To help cope with the growing diversity of their pupils, schools have enlisted interpreters to help at parents evenings and bi-lingual teaching assistants for reception classes.
The figure, revealed in Department for Education figures, comes amid concerns that immigration is having a significant impact on public services.
The concerns have been heightened after restrictions on Bulgarian and Romanian migrants were lifted in January.
According to official estimates the number of pupils is to grow by a million over the next decade and reach the highest levels in more than 40 years.
By 2022, the pupil population in England will exceed eight million for the first time since the early 1980s, fuelled by a combination of higher birth rates and an influx of migrants in some areas.
The Coalition has insisted it is taking steps to ease the crisis, with £5 billion being spent on school places by 2015.
However Douglas Carswell, a back-bench Tory MP, said that Britain’s needs to have a “national debate” about the impact of immigration on social cohesion.
He said: “Up until now immigration has been all about economics, but we need to start talking about the cultural impact too. We can’t hold it against an individual wanting to come to this country on behalf of their family, but are we doing all we can to integrate and assimilate?

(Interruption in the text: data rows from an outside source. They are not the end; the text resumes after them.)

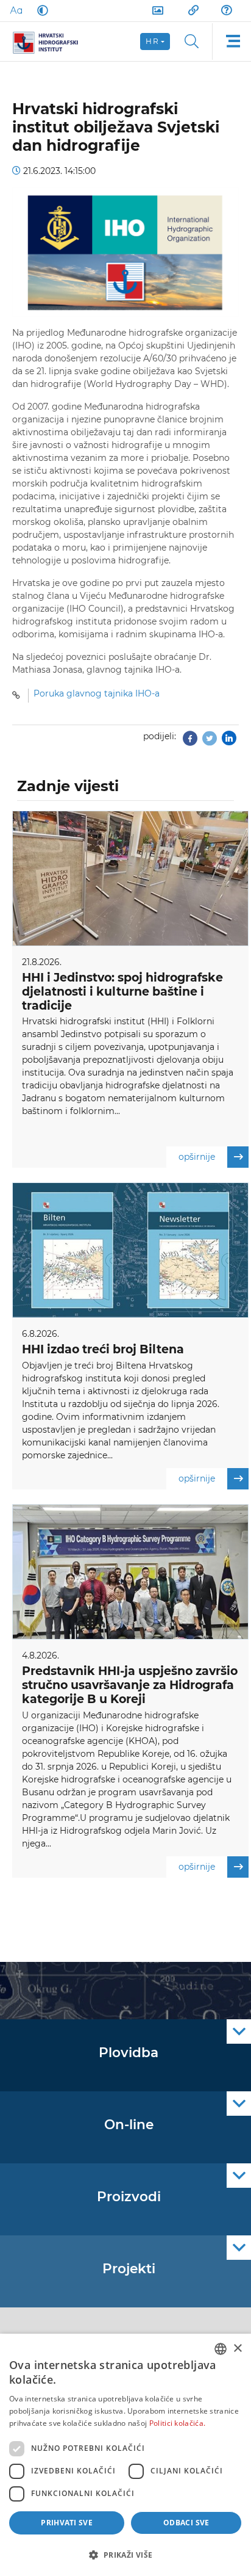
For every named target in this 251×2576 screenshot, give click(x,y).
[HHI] (50, 41)
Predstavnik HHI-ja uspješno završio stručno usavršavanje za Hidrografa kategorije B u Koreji (130, 1685)
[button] (125, 2554)
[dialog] (125, 2455)
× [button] (237, 2348)
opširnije (197, 1156)
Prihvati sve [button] (67, 2522)
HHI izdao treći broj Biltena (103, 1349)
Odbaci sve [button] (186, 2522)
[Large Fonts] (16, 10)
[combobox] (220, 2349)
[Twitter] (209, 741)
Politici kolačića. (177, 2423)
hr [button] (152, 41)
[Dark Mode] (40, 10)
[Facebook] (190, 741)
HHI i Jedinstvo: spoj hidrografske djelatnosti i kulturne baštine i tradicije (122, 992)
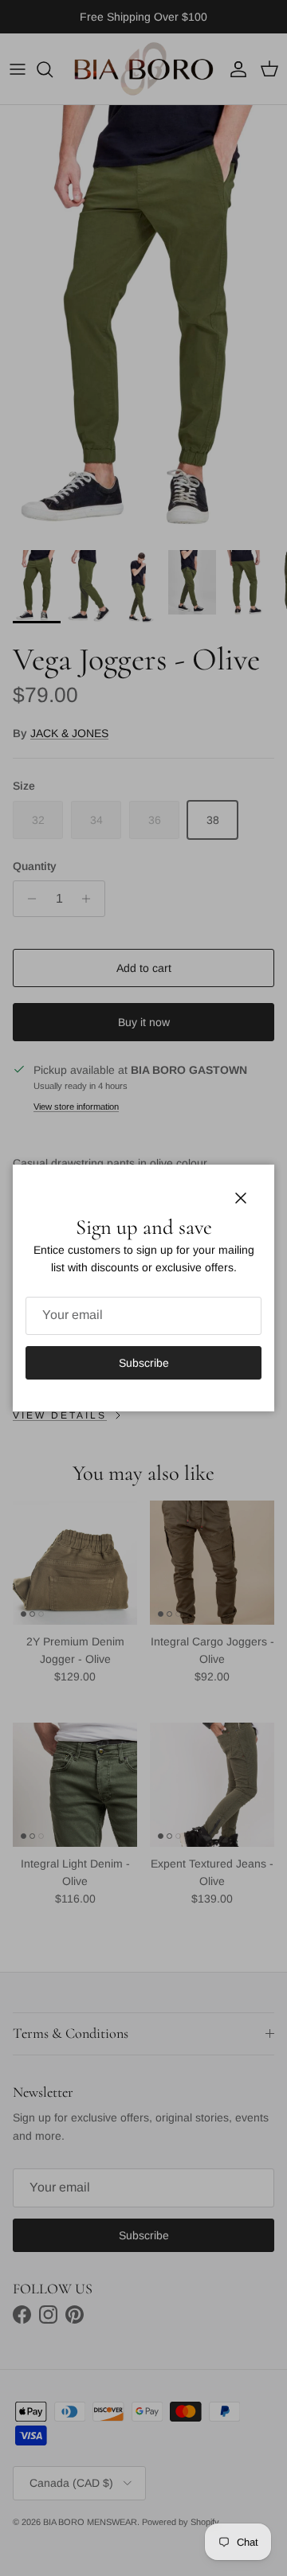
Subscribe (144, 1362)
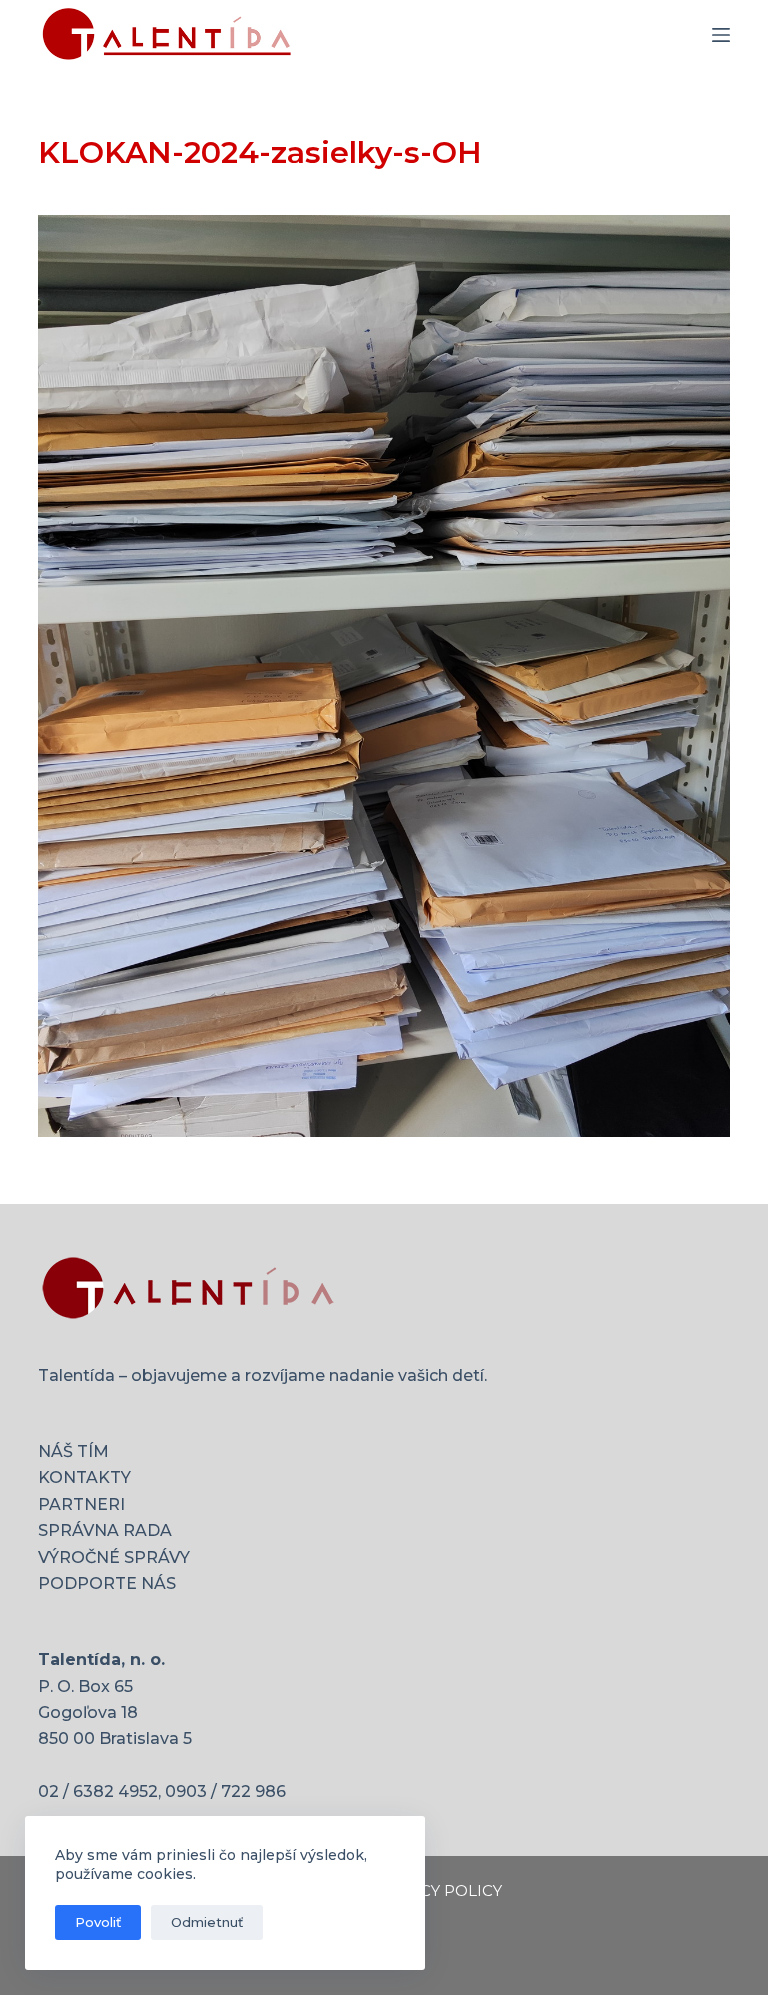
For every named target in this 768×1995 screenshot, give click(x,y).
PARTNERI (81, 1504)
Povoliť (98, 1922)
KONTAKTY (84, 1477)
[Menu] (721, 35)
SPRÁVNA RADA (105, 1530)
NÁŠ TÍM (73, 1451)
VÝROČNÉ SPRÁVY (114, 1557)
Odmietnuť (207, 1922)
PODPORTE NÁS (107, 1583)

“It’s time for a national debate about the impact of social cohesion in Britain today. I want to make sure that we create first and second generation Britons.”
More than 15,288 primary and secondary schools provided the Department for Education with information about the first languages of their pupils as part of the annual schools census.
Of them, 1,755 schools attended by a total of 835,174 children had a minority of english speakers. The figure has risen by 10 per cent since 2009.
Previous research has suggested that schools where native english speakers are in the minority are almost entirely in London. However, the official figures reveal that they are significantly more widespread.
While 968 of the 1,755 schools are in London, there are a total of 290 across the Midlands, 172 in the North West and 162 in Yorkshire and the Humber. The schools are in predominantly northern areas.
At Maidenhall primary school in Luton, 98.9 per cent of pupils do not speak english as their first language.
Children speak no fewer than 14 different languages, including Pahari, Urdu, Bengali, Punjabi, Somali, Polish, Hindi, Gujarati, Tamil, Portuguese, Arabic, Spanish and Pashto.
When pupils arrive at the school at the age of five, some have never seen a word of english before. Pupils are up to two years behind the national average for when they arrive.
Yasmine Dhillon, the head teacher, said: “Some of them have never seen the written word. At home the parents may not have any books, and when they come to us some of them only have words or phrases in English.”
For the first year pupils are “immersed in English”, after which most pupils have reached national standards.
The school also has translators on hand on parent evening, and is attempting to improve their standard of English. “The parents are aspirational, they want their children to go to university, to be doctors and highly skilled professionals.”
A spokesman for the Department for Education said: “We are determined that all children, whatever their background, get a first-class education.
“Our reforms to the education system, and the hard work of heads and teachers, are ensuring that is becoming the case–last week figures showed that a quarter of a million fewer children are being taught in failing schools than three years ago.”